#### Source data
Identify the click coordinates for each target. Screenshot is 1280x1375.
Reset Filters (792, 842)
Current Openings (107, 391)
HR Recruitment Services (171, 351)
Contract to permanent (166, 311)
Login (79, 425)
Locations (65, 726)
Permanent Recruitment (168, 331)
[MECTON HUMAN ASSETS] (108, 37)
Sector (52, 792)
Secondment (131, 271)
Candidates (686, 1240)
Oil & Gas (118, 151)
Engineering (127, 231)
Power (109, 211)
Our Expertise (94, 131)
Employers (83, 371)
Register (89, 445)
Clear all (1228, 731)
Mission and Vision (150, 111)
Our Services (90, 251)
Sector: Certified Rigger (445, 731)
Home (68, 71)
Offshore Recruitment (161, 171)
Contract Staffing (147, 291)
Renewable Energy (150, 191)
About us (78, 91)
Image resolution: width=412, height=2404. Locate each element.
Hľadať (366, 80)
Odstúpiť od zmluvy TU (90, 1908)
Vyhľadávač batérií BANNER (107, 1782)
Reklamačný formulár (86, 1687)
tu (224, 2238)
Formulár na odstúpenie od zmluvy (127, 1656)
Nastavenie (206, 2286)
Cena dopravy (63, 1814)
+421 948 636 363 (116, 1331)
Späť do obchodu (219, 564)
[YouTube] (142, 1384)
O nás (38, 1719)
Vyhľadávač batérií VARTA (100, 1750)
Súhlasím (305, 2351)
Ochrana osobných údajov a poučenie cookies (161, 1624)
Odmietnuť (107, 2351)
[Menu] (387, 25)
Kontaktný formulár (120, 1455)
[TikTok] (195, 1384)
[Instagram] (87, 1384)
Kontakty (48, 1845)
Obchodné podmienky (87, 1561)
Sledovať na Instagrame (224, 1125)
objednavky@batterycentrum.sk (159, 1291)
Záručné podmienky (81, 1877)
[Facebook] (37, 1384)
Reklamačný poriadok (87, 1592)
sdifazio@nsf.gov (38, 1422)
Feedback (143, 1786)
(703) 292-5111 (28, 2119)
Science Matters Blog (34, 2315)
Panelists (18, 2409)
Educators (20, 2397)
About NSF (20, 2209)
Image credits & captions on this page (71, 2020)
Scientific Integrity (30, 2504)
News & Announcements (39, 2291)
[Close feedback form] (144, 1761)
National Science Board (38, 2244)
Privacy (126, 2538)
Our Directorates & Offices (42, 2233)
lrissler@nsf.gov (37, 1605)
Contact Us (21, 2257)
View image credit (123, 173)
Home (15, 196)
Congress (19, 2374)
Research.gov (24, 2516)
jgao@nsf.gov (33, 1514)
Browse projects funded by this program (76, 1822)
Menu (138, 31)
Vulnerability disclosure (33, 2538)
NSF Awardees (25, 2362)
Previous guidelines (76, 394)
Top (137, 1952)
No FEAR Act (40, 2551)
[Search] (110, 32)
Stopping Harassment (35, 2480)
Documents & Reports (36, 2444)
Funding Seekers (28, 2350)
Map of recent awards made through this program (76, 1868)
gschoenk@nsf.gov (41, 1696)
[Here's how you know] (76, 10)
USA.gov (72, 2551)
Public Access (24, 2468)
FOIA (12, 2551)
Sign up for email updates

#### What is expected
Among the entries above, copy exactly only the lines starting with the one containing "Contact Us (21, 2257)" and going through the one containing "No FEAR Act (40, 2551)", both ends included.

#### Task output
Contact Us (21, 2257)
View image credit (123, 173)
Home (15, 196)
Congress (19, 2374)
Research.gov (24, 2516)
jgao@nsf.gov (33, 1514)
Browse projects funded by this program (76, 1822)
Menu (138, 31)
Vulnerability disclosure (33, 2538)
NSF Awardees (25, 2362)
Previous guidelines (76, 394)
Top (137, 1952)
No FEAR Act (40, 2551)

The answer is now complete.